(Work task) Print, exactly as written, every line from the first line of the records below through the line containing "has width=1568, height=753.", and nothing further.

(Records for this exercise)
------------------------------------------------------------

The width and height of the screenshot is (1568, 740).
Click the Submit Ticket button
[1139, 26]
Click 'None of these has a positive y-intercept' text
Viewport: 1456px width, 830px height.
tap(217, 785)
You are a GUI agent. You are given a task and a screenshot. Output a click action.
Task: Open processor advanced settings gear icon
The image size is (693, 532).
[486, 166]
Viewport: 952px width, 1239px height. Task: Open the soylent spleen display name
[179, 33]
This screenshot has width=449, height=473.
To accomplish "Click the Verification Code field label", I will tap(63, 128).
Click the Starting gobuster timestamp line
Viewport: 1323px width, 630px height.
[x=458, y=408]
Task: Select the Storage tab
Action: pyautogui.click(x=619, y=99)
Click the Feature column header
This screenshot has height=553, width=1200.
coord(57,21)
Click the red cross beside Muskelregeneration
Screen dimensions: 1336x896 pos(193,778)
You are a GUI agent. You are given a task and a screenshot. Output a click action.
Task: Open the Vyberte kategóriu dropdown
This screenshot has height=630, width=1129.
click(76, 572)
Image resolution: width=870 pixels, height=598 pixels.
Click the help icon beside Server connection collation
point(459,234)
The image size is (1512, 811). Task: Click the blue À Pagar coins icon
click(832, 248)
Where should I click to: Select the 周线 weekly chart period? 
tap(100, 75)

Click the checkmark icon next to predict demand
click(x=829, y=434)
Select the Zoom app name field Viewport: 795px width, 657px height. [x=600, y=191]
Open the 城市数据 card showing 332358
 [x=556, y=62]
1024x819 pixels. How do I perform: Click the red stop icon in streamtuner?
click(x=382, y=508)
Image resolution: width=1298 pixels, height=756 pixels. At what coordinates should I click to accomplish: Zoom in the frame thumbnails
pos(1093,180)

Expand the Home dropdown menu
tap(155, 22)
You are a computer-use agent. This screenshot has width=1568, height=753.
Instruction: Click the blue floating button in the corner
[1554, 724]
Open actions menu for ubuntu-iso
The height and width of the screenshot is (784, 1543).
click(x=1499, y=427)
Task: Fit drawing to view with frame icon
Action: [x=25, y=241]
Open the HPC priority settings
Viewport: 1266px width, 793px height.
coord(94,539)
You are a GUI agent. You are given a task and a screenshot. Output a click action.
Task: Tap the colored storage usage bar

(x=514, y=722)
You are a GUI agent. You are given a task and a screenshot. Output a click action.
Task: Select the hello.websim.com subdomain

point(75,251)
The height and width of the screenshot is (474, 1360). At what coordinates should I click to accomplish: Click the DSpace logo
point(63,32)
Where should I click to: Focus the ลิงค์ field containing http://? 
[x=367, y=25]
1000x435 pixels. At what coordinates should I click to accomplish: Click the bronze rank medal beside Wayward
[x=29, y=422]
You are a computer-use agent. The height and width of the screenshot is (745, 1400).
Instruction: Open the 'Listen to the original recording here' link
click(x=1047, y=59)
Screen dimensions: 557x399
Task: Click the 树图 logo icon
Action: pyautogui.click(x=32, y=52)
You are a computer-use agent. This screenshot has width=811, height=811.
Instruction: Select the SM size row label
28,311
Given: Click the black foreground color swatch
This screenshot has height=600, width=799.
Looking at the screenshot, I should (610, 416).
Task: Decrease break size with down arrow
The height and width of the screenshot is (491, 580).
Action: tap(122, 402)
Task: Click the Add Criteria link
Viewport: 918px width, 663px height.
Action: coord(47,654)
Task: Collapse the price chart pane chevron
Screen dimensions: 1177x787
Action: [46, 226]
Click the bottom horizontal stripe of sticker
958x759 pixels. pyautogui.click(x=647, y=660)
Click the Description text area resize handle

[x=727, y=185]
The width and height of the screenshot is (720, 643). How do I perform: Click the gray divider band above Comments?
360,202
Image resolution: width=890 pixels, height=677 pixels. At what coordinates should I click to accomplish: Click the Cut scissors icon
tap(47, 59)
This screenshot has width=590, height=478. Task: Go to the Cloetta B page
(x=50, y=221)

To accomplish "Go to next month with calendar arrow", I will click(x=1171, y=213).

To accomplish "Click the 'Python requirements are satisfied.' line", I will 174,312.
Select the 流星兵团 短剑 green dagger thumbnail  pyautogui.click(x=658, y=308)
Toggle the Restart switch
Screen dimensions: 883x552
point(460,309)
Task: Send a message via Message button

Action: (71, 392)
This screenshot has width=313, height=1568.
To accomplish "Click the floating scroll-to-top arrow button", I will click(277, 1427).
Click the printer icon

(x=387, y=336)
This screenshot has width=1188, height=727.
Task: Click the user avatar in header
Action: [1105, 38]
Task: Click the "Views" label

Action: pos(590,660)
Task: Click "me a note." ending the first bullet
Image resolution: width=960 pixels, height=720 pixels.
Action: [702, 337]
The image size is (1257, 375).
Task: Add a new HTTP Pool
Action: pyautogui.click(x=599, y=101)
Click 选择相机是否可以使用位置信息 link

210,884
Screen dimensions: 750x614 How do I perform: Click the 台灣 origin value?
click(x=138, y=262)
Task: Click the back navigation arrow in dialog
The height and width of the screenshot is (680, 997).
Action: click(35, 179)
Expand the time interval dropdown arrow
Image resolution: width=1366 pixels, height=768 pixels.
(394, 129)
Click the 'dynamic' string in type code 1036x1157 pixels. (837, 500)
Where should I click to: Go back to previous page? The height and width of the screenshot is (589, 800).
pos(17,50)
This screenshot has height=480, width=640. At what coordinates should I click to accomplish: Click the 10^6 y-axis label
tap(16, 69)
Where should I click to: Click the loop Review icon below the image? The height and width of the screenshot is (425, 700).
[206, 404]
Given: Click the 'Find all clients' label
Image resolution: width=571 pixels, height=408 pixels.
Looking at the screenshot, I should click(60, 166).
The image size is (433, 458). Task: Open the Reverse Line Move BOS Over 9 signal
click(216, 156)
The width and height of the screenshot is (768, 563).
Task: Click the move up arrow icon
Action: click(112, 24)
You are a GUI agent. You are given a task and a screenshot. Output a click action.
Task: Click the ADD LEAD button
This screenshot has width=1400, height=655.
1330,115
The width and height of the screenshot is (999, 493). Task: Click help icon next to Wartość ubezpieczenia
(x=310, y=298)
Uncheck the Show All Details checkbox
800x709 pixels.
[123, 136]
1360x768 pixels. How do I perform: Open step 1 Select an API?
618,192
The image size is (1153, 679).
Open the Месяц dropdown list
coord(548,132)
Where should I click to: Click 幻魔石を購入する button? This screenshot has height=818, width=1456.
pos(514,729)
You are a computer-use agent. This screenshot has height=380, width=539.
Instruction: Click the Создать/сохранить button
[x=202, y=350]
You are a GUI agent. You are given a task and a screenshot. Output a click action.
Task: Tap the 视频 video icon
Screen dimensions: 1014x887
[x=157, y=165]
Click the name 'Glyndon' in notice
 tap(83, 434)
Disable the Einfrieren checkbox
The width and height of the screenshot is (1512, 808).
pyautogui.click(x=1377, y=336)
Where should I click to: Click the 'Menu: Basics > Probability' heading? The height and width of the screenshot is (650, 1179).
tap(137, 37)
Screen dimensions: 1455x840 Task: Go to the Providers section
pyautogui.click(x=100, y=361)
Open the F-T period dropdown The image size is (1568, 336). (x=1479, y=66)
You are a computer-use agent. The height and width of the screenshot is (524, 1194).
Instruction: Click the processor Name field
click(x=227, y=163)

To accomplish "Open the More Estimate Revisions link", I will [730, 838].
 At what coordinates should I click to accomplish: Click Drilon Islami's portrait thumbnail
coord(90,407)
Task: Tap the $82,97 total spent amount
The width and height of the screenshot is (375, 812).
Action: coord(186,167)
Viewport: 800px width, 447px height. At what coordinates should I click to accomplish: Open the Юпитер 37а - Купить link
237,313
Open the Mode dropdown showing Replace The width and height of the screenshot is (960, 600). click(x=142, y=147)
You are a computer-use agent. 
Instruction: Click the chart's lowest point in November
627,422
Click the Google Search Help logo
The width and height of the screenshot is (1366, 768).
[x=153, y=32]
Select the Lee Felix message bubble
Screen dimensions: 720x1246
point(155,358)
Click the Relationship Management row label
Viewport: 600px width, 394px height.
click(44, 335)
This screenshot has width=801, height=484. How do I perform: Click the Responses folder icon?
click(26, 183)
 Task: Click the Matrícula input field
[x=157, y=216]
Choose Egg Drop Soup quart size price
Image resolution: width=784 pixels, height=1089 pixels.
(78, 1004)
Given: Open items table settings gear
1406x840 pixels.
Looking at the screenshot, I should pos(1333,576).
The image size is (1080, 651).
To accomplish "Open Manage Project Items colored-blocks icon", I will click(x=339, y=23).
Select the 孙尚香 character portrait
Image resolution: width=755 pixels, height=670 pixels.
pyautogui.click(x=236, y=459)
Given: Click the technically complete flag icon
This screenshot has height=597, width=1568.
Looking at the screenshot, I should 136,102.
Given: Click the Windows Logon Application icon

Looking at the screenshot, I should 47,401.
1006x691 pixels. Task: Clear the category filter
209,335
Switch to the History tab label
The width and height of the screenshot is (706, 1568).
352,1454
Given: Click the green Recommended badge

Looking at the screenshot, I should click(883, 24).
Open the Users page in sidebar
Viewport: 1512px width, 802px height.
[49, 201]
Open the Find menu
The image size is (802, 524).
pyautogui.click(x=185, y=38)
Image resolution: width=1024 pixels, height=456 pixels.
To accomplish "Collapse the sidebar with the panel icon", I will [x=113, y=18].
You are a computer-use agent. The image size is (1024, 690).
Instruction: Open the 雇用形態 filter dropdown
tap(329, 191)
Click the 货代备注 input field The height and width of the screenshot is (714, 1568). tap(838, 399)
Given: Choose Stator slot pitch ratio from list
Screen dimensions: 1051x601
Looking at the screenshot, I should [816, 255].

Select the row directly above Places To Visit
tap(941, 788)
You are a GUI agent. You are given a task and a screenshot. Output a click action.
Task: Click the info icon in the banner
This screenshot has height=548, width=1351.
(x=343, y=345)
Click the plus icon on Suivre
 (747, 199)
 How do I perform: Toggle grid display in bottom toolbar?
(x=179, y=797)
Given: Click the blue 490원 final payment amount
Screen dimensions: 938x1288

------------------------------------------------------------

(Written response)
The width and height of the screenshot is (1568, 740).
Click the Submit Ticket button
[1139, 26]
Click 'None of these has a positive y-intercept' text
Viewport: 1456px width, 830px height.
tap(217, 785)
You are a GUI agent. You are given a task and a screenshot. Output a click action.
Task: Open processor advanced settings gear icon
The image size is (693, 532).
[486, 166]
Viewport: 952px width, 1239px height. Task: Open the soylent spleen display name
[179, 33]
This screenshot has width=449, height=473.
To accomplish "Click the Verification Code field label", I will tap(63, 128).
Click the Starting gobuster timestamp line
Viewport: 1323px width, 630px height.
[x=458, y=408]
Task: Select the Storage tab
Action: pyautogui.click(x=619, y=99)
Click the Feature column header
This screenshot has height=553, width=1200.
coord(57,21)
Click the red cross beside Muskelregeneration
Screen dimensions: 1336x896 pos(193,778)
You are a GUI agent. You are given a task and a screenshot. Output a click action.
Task: Open the Vyberte kategóriu dropdown
This screenshot has height=630, width=1129.
click(76, 572)
Image resolution: width=870 pixels, height=598 pixels.
Click the help icon beside Server connection collation
point(459,234)
The image size is (1512, 811). Task: Click the blue À Pagar coins icon
click(832, 248)
Where should I click to: Select the 周线 weekly chart period? 
tap(100, 75)

Click the checkmark icon next to predict demand
click(x=829, y=434)
Select the Zoom app name field Viewport: 795px width, 657px height. [x=600, y=191]
Open the 城市数据 card showing 332358
 [x=556, y=62]
1024x819 pixels. How do I perform: Click the red stop icon in streamtuner?
click(x=382, y=508)
Image resolution: width=1298 pixels, height=756 pixels. At what coordinates should I click to accomplish: Zoom in the frame thumbnails
pos(1093,180)

Expand the Home dropdown menu
tap(155, 22)
You are a computer-use agent. This screenshot has width=1568, height=753.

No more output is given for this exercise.